Pour beaucoup de gens, Paris et la France ont été, en mai 68, une surprise, une secousse émotive et un stimulant pour l'engagement politique ou la radicalisation de sa propre militance. Nanterre, la Sorbonne, les grèves et les manifestations étudiantes, jusqu'à l'assaut, à coups de cocktails molotov, de la Bourse à Paris, l'occupation des usines, entraient - avec ces images cathodiques en noir et blanc - dans les maisons et les consciences d'un milieu étudiant italien - encore embourbé dans ses luttes dirigées contre diverses réformes de l'enseignement ou embrigadé dans les multiples manifestations contre la guerre américaine au Vietnam - avec une force fracassante.
Beaucoup tombèrent malades de "francite", dans la forme (Gauloises, Pastis, et Mikos) et dans la substance ( pensabilité et faisabilité d'une lutte révolutionnaire, radicale, dure et libertaire).

Tant d'années ont passé, tant d'expériences ont muri, tant de défaites ont été subies, et la stupeur est toujours là face aux grandes luttes et mobilisations qui de façon cyclique se développent en France.

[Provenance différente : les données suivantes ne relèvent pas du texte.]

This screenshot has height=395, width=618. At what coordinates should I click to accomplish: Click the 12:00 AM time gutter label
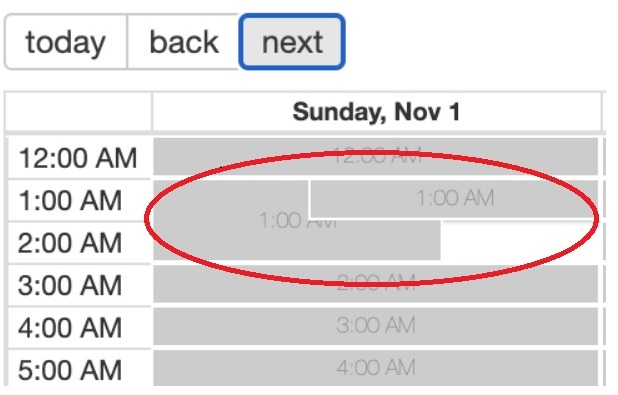[78, 158]
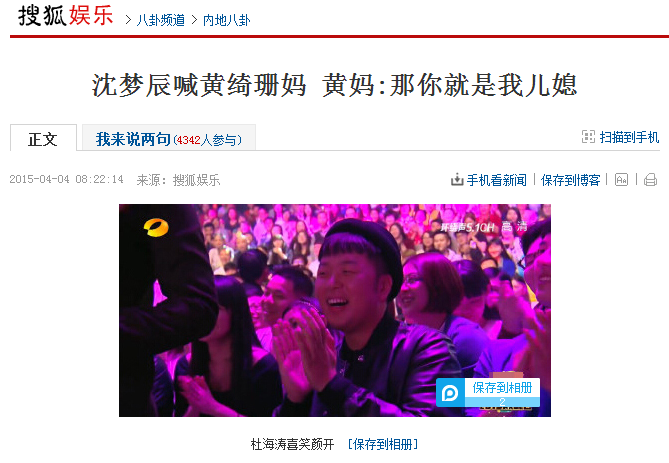Click the 搜狐娱乐 source text
The image size is (669, 463).
196,180
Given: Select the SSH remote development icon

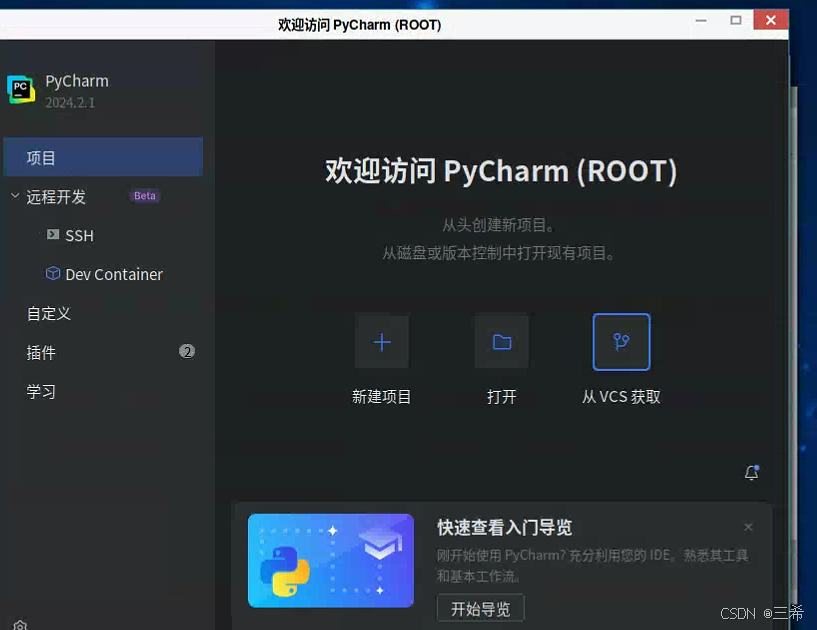Looking at the screenshot, I should pyautogui.click(x=54, y=235).
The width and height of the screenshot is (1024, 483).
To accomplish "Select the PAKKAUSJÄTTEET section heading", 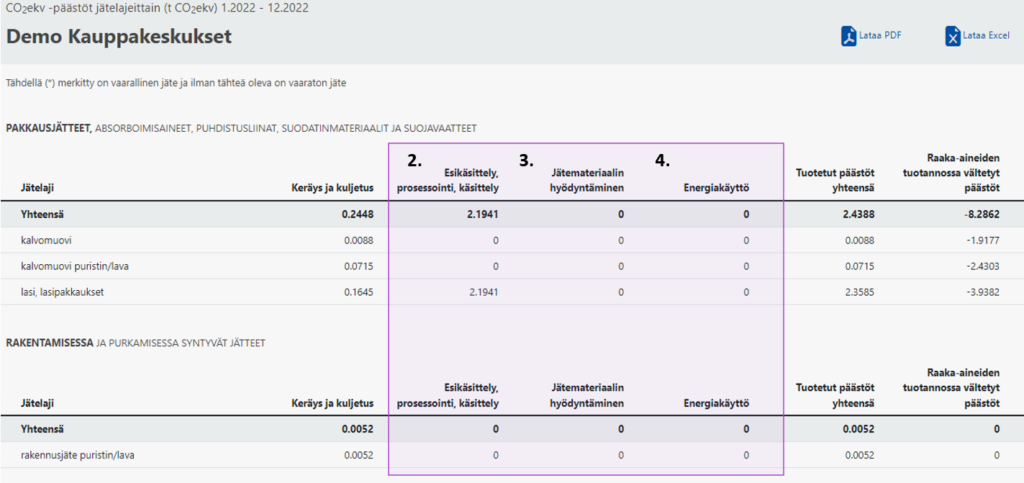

Cela a été le cas avec la grande grève des travailleurs dans les transports il y a une dizaine d'années, cela a été le cas en tant d'autres occasions, et cela est le cas aujourd'hui face à cette lutte contre la précarisation.

Mais venons-en à la chronique synthétique de ce qui est en train de se passer :

Le 16 janvier le premier ministre De Villepin annonce des mesures de flexibilisation afin de combattre le chômage des jeunes. Un quart des jeunes entre 18 et 25 ans sont au chômage (plus du double de la moyenne nationale). Dans plus de 150 villes démarrent des protestations contre ces mesures de flexibilisation du marché du travail (parmi lesquelles le fameux CPE). Le 7 mars il y a plus de 100 000 manifestants dans la rue.
Les transports et les services publics sont bloqués dans plus de 35 villes. Des dizaines d'universités sont occupées. Le 11 mars la police évacue la Sorbonne. Le 13 mars De Villepin réaffirme son soutient au CPE tandis que la contestation croit chez les étudiants, les lycéens et les chômeurs. Cortèges et affrontements un peu partout. Le 16 mars grande manifestation qui rassemble plus de 250 000 personnes à Paris. Des cortèges dans plus de 80 autres villes de France. Durs affrontements avec la police. Le 18 mars, un million et demi de manifestants dans toute la France. Les manifestants attaquent la Sorbonne. De Villepin se dit prêt à négocier mais pas à retirer le CPE. Les syndicats menacent de grève générale.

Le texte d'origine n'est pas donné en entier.